Thoughts - I fail to see how the Artificer couldn't be made into a group of subclasses instead of a single one painted on top the wizard. One kind of artificer will certainly work on the wizard. I suppose another kind could be on top of the bard. A third as a Rogue, a fourth as a variation of Fighter. Taken together, you'd have several different methods of pulling off the artificer.
Psion, at its base, works very much like the 5e sorcerer does, just with CHA instead of INT. You have the points and metamagic to make it work like a psion. Just need a few more spells, and its very close. Other psionic classes? The monk can have a psychic subclass, as could the paladin, and maybe others.
The warlord? When people talk about the warlord, I've found its not because they can't play the 4e core class warlord, its that they can't make the lazylord specific build - the 4e class in the core book did need to hit stuff still.
See, here's the conclusion that I've come to about the different 5e classes. The only thing that separates them from other classes are mechanics. Flavor isn't enough - that's what individual subclasses are for. The only thing that matters is the class features.
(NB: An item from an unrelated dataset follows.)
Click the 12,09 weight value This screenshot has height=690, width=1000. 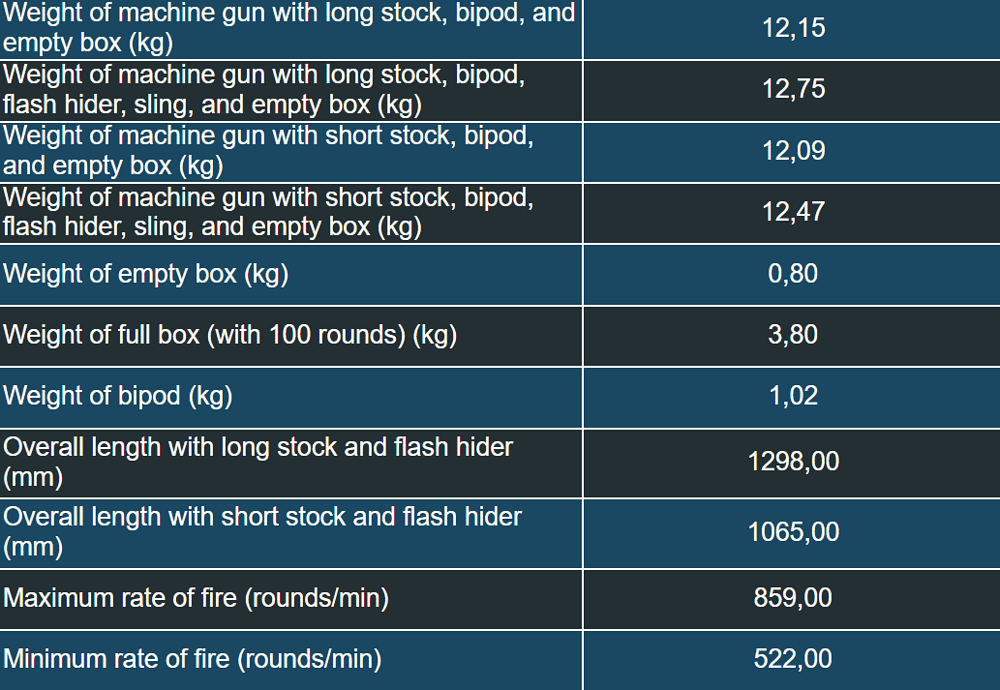coord(793,151)
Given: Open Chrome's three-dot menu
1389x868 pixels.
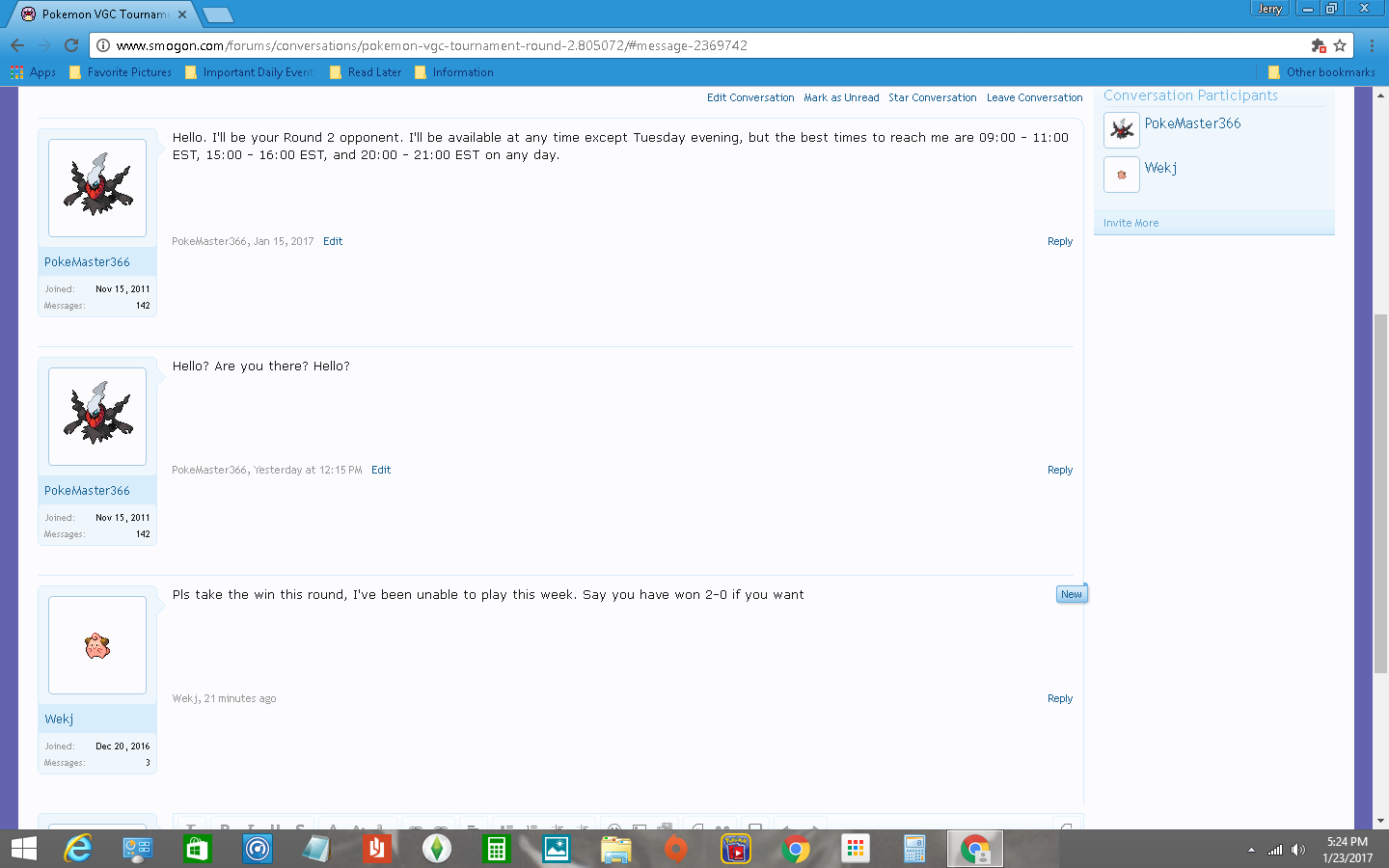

I would have thought that flavor mattered at all, but then they came out with the Favored Soul for the Sorcerer. That alone made me stop and shake my head at my old presumptions. If a class flavored as a divine caster, blessed by the gods, is sitting next to the arcane dragon bloodlines, then the only thing that matters is the mechanics. While there's a feel to each class, its all really flexible. So, for the sorcerer, the only defining features are the full caster-hood, metamagic, spell points, and how to learn spells; neither the spell list and item proficiency even matter much, considering how easily both were added. Hit points? Dragon sorcerer added some easily, the +1 hp a level effectively bumping up the HD.
So, when we look at the warlord, psion, and artificer, I ask myself - what do these three have in the way of unique mechanics? The psion was defined by spell points, which we already have in the sorcerer. That's not enough to make it a new class in 5e. Warlord? Well, the lazy'lord? Never attacking yourself, giving your actions out to others, while never using spells. Surprisingly, a better candidate for its own class over the psion, but at a loss for any variation in its execution, as well as problems related to party composition - asking for a basic attack simply doesn't work in 5e, given the vastly different classes in play and how they work.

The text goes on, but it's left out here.